= Elizabeth Borton de Treviño =

American writer

Mary Elizabeth Victoria Borton de Treviño (September 2, 1904 – December 2, 2001) was an American writer. She received the Newbery Medal.

==Early life and education==
Elizabeth was born in Bakersfield, California, to Carrie Louise Christensen and attorney Fred Ellsworth Borton. Her family were all enthusiastic readers; Fred had published short stories and poems before becoming a lawyer. Elizabeth always wanted to become an author. She began writing poetry at age 6, and had her first poem published at 8. Her parents strongly encouraged her ambitions.

She attended Stanford University, graduating Phi Beta Kappa in 1925 with a bachelor's degree in Latin American History.

==Career==
After finishing college, she moved to Massachusetts to study violin at the Boston Conservatory, then worked as a reporter.

On August 10, 1935, she married Luis Jorge Treviño Arreola y Gómez Sánchez de la Barquera (b. August 5, 1902) and moved to his hometown of Monterrey, Mexico. After their two sons, Luis Federico and Enrique Ricardo Treviño-Borton, were born, they lived in Monterrey for a time, then moved to Mexico City in 1941. Their final move was to Cuernavaca, Morelos, in 1965, known popularly as the "City of Eternal Spring".

Her book I, Juan de Pareja (1965) won the Newbery Medal in 1966. It was inspired by her elder son Luis' interest in art, particularly painting. Luis told her the story of the artist Diego Velázquez and his slave Juan de Pareja, model for one of Velázquez' most famous paintings, whom Velázquez instructed in painting and later freed. After seeing the original of Velázquez' painting of Juan, she was inspired to write about their relationship. Her younger son Enrique was the translator of the Spanish edition of the novel.

Among her other novels are Nacar the White Deer, The Greek of Toledo, Casilda of the Rising Moon, El Güero: A True Adventure Story (illustrated by Leslie W. Bowman), Beyond the Gates of Hercules, and The Fourth Gift. She also wrote five of the "Pollyanna" books: Pollyanna in Hollywood, Pollyanna's Castle in Mexico, Pollyanna's Door To Happiness, Pollyanna's Golden Horseshoe, and Pollyanna and the Secret Mission.
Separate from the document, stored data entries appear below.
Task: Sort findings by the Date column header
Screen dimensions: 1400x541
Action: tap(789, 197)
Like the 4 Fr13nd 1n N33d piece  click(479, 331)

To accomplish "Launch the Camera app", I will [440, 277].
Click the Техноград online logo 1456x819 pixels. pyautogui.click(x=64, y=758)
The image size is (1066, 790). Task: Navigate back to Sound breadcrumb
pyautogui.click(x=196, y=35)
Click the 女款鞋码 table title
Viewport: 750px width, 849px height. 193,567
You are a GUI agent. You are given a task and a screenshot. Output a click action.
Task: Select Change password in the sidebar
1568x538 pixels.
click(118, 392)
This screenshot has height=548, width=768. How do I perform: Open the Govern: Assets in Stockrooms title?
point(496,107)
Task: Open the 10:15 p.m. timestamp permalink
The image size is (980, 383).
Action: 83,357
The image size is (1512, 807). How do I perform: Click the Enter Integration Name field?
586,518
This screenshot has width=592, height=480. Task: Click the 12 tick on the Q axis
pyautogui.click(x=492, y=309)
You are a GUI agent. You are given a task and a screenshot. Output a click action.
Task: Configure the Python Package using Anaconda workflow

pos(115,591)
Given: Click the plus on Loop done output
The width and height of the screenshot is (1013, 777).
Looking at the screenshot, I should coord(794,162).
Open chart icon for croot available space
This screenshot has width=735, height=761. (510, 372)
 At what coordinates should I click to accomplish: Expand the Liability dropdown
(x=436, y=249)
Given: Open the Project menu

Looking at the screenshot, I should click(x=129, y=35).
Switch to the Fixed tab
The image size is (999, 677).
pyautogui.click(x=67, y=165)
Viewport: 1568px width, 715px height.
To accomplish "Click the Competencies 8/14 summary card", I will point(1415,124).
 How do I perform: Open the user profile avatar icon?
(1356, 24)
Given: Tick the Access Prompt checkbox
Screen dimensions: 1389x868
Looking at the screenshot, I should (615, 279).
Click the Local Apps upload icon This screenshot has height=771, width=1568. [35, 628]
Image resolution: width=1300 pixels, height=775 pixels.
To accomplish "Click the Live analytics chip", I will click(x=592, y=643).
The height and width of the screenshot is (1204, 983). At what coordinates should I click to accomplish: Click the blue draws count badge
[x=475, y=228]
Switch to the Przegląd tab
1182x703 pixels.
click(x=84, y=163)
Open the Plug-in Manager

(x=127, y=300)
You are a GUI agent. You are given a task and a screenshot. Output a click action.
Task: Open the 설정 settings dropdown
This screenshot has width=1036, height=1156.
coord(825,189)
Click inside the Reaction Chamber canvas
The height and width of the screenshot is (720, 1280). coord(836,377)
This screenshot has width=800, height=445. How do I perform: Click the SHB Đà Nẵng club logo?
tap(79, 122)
Borton later wrote several memoirs of her life as an American who had married into a traditional Mexican family: the best-seller My Heart Lies South and its sequels, Where the Heart Is and The Hearthstone of My Heart. Her last book, Leona: A Love Story, was published in 1994, when she was 90.

==Death==
She died at 97 on December 2, 2001, in Cuernavaca, Mexico.